En contacto con El Observador, el defensor comentó que solicitó revisión de medidas cautelares “en razón de que mi defendida está enferma y según a los elementos nuevos colectados después del dictamiento de la prisión preventiva en, ella ya no merece estar privada de su libertad”.
De acuerdo a su fundamentación, ya no existe peligro de fuga, debido a que su cliente cuenta con suficiente arraigo en el país conforme al certificado de vida y residencia que se encuentra agregado en el sistema del expediente electrónico, mi defendida a es madre de 2 hijas, abuela, tiene una familia bien constituida con su esposo, este último cuenta con una antigüedad laboral por más de 16 años para mejor ilustración agregó en este acto el certificado laboral y respecto a la expectativa de pena, se tiene que tener en cuenta los elemento nuevos que se colectaron en la presente investigación después del dictamiento del auto de la prisión preventiva en contra de mi defendida; donde indudablemente se puede llegar a concluir que mi defendida solo cumplía funciones y órdenes de sus superiores como todo trabajador, sin tener conocimiento ni participación de lo acontecido”.

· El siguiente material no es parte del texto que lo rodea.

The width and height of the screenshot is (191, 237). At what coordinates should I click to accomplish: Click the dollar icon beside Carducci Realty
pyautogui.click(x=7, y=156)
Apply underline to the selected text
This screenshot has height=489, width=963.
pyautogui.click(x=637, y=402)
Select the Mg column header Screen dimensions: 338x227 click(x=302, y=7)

Alegó además que su defendida se encuentra en prisión preventiva más de 11 meses y además tiene problemas de salud debidamente diagnosticados, Neuralgia del Trigésimo (nervio sensitivo de la cara) lado derecho desde el año 2016 según refiere que el paciente tiene crisis dolor facial crónico e intenso del lado derecho, hasta la mandíbula del mismo lado se encuentra medicada con Carbamazepina 200 mg. Y analgésicos, sus signos vitales están conservados con excepción a la presión arterial cuyo valor es de 160/100 mmhg. (alta requiere tratamiento y seguimiento clínico) conforme se ilustra el presente dictamen en autos manifestando que la misma ha sufrido considerablemente un deterioro en su salud en el lugar donde guarda reclusión.

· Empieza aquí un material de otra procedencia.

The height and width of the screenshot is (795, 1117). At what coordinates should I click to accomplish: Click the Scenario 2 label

El defensor también planteó un incidente de cambio de calificación; a la misma se le atribuyen los hechos punibles previstos y penados en los artículos, 26, 40 y 42 de la Ley N° 1340/88, para dejalo solamente por el Art. 40 en su calidad de funcionaria de la Dinac. Dicho artículo expresa: El funcionario encargado de la prevención de los delitos previstos en esta Ley, que omitiere tomar las providencias necesarias para evitar la comisión de dichos delitos o su castigo, sufrirá la pena de dos a seis años de penitenciaría.

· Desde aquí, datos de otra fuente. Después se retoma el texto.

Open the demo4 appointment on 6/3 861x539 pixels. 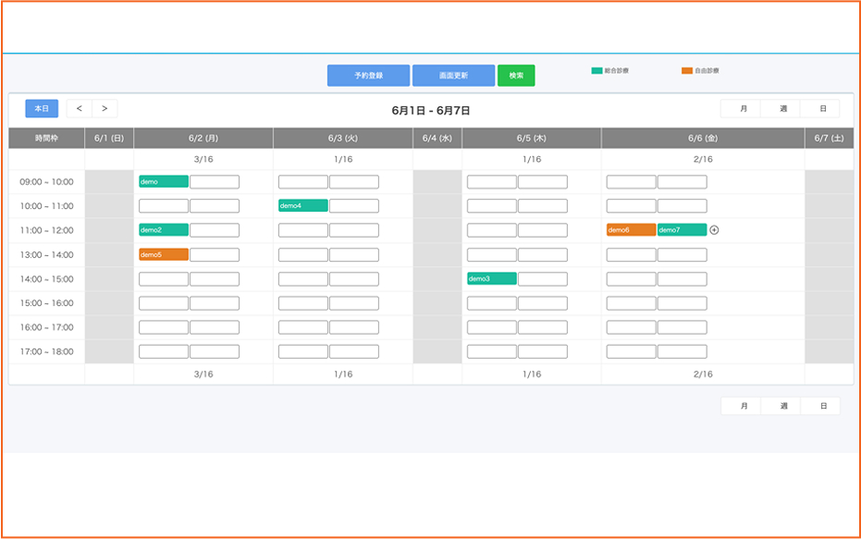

“Ella sólo cumplía funciones en su lugar de trabajo y obedecía órdenes de sus superiores, no tiene conocimiento ni participación por los hechos investigados”, arguyó.
Martha Liliana Coronel De Chávez, es personal de seguridad del aeropuerto internacional Silvio Pettirossi y fue procesada por sospechas de su participación en el envío frustrado de una carga de cocaína a Madrid, España.